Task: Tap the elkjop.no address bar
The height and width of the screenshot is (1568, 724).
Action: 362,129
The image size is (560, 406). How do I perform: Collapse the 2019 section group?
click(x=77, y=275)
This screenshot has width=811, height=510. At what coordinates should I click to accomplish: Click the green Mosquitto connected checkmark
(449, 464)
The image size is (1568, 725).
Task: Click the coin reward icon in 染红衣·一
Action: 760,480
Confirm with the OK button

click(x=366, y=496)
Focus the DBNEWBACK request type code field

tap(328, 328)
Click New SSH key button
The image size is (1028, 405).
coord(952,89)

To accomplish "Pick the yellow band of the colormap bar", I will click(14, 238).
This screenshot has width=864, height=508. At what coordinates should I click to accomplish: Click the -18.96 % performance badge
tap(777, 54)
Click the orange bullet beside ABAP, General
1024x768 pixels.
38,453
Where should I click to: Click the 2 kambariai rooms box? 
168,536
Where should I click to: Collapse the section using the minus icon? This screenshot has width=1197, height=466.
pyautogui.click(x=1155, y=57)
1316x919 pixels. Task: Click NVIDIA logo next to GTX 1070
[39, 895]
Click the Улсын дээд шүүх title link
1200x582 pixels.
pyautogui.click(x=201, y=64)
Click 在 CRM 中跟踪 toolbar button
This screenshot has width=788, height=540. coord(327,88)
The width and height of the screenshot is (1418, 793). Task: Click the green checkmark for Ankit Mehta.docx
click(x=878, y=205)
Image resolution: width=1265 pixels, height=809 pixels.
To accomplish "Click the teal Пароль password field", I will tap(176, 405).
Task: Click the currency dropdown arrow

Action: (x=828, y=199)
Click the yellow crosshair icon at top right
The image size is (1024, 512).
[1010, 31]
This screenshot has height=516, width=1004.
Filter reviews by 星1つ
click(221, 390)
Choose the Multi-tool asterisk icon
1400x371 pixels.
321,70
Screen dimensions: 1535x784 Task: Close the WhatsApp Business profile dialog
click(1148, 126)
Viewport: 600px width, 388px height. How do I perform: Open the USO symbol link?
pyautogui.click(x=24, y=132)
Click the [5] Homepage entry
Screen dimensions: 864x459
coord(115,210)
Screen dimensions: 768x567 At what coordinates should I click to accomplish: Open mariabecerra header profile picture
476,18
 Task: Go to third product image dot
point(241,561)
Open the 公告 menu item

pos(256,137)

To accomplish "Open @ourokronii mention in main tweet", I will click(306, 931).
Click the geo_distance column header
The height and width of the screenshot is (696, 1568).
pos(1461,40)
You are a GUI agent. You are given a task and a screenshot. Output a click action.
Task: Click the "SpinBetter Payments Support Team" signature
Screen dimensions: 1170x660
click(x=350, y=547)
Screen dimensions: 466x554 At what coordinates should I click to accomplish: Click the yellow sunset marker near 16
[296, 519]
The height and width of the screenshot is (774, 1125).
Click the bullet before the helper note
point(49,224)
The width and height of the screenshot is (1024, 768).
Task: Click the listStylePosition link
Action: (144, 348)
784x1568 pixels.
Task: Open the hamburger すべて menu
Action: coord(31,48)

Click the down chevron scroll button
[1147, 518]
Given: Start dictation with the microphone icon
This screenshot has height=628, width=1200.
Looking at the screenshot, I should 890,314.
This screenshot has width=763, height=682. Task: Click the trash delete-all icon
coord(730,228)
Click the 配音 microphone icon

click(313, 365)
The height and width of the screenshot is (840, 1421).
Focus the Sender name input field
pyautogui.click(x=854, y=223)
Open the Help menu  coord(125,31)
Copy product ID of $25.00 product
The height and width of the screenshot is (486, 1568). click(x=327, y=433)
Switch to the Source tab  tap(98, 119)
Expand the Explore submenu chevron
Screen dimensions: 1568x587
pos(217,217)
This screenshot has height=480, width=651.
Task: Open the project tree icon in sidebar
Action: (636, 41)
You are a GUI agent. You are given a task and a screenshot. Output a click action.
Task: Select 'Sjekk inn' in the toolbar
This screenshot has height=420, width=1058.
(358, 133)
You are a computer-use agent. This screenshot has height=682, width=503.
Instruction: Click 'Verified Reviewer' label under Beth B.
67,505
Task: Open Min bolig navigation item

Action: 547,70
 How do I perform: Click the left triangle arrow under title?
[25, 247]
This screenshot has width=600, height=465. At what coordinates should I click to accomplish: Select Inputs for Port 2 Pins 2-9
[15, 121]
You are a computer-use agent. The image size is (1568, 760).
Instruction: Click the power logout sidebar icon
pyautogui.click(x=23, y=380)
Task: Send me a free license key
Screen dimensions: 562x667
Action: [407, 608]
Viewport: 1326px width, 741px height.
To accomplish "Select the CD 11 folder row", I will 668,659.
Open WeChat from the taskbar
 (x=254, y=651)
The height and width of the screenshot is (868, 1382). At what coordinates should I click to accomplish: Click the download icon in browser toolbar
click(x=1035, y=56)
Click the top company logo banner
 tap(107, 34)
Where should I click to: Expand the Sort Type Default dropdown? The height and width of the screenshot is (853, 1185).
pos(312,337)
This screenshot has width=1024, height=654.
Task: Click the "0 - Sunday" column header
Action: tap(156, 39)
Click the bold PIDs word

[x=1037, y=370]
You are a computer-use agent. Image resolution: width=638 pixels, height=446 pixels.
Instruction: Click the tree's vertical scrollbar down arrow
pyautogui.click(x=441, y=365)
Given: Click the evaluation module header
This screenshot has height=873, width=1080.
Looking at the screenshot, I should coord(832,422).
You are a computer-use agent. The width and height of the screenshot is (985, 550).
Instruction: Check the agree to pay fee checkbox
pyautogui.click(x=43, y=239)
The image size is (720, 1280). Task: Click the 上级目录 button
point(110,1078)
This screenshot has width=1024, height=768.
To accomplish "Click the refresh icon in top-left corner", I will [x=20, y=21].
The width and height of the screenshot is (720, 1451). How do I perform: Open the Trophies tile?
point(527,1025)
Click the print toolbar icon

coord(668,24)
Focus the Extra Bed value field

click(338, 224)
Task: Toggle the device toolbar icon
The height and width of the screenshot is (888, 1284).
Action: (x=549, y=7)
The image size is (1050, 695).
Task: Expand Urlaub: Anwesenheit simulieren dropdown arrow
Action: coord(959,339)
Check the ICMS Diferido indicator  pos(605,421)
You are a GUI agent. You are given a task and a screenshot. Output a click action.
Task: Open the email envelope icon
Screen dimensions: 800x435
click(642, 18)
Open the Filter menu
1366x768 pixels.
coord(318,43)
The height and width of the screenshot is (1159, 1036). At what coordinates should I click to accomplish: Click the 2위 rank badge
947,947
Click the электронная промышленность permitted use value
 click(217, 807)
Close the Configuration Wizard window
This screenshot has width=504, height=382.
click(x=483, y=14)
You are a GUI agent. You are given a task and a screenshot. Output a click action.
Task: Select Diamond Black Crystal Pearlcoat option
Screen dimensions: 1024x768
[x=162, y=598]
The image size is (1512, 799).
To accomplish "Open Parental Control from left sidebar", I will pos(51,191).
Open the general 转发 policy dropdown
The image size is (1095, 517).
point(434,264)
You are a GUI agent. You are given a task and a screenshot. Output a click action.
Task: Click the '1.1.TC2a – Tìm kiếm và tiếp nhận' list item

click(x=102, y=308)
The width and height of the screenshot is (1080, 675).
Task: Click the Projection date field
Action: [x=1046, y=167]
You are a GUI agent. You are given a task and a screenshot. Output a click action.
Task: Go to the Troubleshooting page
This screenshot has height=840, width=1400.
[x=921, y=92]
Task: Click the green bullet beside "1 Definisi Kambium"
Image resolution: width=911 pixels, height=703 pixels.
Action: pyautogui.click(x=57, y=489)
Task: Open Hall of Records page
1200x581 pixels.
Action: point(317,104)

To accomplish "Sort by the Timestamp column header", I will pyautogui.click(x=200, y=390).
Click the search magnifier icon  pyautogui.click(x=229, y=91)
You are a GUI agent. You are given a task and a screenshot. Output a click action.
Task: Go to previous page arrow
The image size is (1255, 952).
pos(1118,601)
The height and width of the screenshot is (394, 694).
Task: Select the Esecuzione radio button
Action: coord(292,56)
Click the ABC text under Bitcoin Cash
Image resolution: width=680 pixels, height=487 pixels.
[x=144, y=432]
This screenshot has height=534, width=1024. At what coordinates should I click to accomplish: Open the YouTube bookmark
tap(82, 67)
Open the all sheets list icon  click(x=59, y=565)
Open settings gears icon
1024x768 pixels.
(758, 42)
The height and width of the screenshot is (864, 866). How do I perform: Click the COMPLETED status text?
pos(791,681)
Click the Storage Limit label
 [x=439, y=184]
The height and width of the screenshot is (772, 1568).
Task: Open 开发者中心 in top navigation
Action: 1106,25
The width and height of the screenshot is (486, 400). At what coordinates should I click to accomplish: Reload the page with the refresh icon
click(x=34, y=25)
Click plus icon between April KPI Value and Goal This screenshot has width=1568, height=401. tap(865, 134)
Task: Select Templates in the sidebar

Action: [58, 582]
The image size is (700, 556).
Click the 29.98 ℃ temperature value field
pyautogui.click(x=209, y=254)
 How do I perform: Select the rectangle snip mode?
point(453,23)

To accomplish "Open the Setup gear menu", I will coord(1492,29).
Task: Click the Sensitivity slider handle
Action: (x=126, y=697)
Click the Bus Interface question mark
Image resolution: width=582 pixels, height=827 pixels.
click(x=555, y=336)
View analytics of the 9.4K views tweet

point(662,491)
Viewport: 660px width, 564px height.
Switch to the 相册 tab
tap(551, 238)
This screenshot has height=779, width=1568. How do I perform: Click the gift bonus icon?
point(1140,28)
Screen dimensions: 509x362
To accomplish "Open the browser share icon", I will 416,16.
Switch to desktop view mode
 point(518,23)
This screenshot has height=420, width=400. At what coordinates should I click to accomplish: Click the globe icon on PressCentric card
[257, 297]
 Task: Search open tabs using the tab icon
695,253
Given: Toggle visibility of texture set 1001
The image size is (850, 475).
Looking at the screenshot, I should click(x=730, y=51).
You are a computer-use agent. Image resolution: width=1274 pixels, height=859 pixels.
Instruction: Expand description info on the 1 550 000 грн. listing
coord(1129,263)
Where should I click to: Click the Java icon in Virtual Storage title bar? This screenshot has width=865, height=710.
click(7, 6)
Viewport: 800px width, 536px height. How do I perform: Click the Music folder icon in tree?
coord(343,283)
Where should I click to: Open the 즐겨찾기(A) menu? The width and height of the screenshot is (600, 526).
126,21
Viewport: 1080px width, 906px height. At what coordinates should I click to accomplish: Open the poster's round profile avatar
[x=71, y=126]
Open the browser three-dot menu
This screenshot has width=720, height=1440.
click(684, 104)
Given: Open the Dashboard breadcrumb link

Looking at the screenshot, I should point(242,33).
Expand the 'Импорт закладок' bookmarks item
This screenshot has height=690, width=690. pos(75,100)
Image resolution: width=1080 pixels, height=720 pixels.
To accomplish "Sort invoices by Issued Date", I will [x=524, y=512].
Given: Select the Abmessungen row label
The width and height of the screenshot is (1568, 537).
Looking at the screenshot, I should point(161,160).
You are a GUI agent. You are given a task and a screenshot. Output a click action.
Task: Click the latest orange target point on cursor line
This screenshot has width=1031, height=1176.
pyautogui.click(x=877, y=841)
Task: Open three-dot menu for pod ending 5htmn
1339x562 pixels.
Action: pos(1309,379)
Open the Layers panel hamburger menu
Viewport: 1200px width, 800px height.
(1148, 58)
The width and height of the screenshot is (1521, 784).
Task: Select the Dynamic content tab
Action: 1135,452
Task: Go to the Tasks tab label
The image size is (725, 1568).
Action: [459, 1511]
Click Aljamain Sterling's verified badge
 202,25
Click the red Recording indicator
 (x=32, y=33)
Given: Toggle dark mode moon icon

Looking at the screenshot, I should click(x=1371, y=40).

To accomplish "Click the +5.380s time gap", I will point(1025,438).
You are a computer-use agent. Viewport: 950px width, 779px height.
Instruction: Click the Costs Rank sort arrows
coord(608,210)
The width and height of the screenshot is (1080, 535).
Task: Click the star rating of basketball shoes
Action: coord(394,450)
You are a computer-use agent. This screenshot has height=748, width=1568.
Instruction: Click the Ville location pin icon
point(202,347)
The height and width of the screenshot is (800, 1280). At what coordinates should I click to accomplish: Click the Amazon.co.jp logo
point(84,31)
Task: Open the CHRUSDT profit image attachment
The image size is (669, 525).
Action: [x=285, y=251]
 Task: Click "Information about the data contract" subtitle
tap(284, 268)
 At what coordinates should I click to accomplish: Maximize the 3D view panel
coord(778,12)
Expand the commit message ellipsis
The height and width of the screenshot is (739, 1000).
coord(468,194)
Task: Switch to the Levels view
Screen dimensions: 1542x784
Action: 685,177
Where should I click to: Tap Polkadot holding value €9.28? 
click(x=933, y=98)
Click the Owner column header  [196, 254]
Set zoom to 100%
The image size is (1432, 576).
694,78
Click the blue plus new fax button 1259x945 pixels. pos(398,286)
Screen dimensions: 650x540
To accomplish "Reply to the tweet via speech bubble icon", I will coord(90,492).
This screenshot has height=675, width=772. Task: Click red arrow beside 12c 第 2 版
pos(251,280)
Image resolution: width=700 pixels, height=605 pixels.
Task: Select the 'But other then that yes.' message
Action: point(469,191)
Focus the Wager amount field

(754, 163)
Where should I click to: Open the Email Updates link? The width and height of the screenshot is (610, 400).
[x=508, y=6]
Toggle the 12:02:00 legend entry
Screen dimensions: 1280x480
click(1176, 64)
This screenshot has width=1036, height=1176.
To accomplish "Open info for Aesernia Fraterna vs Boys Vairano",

○ ○ ○ ○

**What this task involves:** Going back to the entries above, set down exactly the lines that begin at the one with "Given: Select the Abmessungen row label" and end at the one with "Task: Switch to the Levels view", both included, and nothing else.

**Exercise solution:**
Given: Select the Abmessungen row label
The width and height of the screenshot is (1568, 537).
Looking at the screenshot, I should point(161,160).
You are a GUI agent. You are given a task and a screenshot. Output a click action.
Task: Click the latest orange target point on cursor line
This screenshot has width=1031, height=1176.
pyautogui.click(x=877, y=841)
Task: Open three-dot menu for pod ending 5htmn
1339x562 pixels.
Action: pos(1309,379)
Open the Layers panel hamburger menu
Viewport: 1200px width, 800px height.
(1148, 58)
The width and height of the screenshot is (1521, 784).
Task: Select the Dynamic content tab
Action: 1135,452
Task: Go to the Tasks tab label
The image size is (725, 1568).
Action: [459, 1511]
Click Aljamain Sterling's verified badge
 202,25
Click the red Recording indicator
 (x=32, y=33)
Given: Toggle dark mode moon icon

Looking at the screenshot, I should click(x=1371, y=40).

To accomplish "Click the +5.380s time gap", I will point(1025,438).
You are a computer-use agent. Viewport: 950px width, 779px height.
Instruction: Click the Costs Rank sort arrows
coord(608,210)
The width and height of the screenshot is (1080, 535).
Task: Click the star rating of basketball shoes
Action: coord(394,450)
You are a computer-use agent. This screenshot has height=748, width=1568.
Instruction: Click the Ville location pin icon
point(202,347)
The height and width of the screenshot is (800, 1280). At what coordinates should I click to accomplish: Click the Amazon.co.jp logo
point(84,31)
Task: Open the CHRUSDT profit image attachment
The image size is (669, 525).
Action: [x=285, y=251]
 Task: Click "Information about the data contract" subtitle
tap(284, 268)
 At what coordinates should I click to accomplish: Maximize the 3D view panel
coord(778,12)
Expand the commit message ellipsis
The height and width of the screenshot is (739, 1000).
coord(468,194)
Task: Switch to the Levels view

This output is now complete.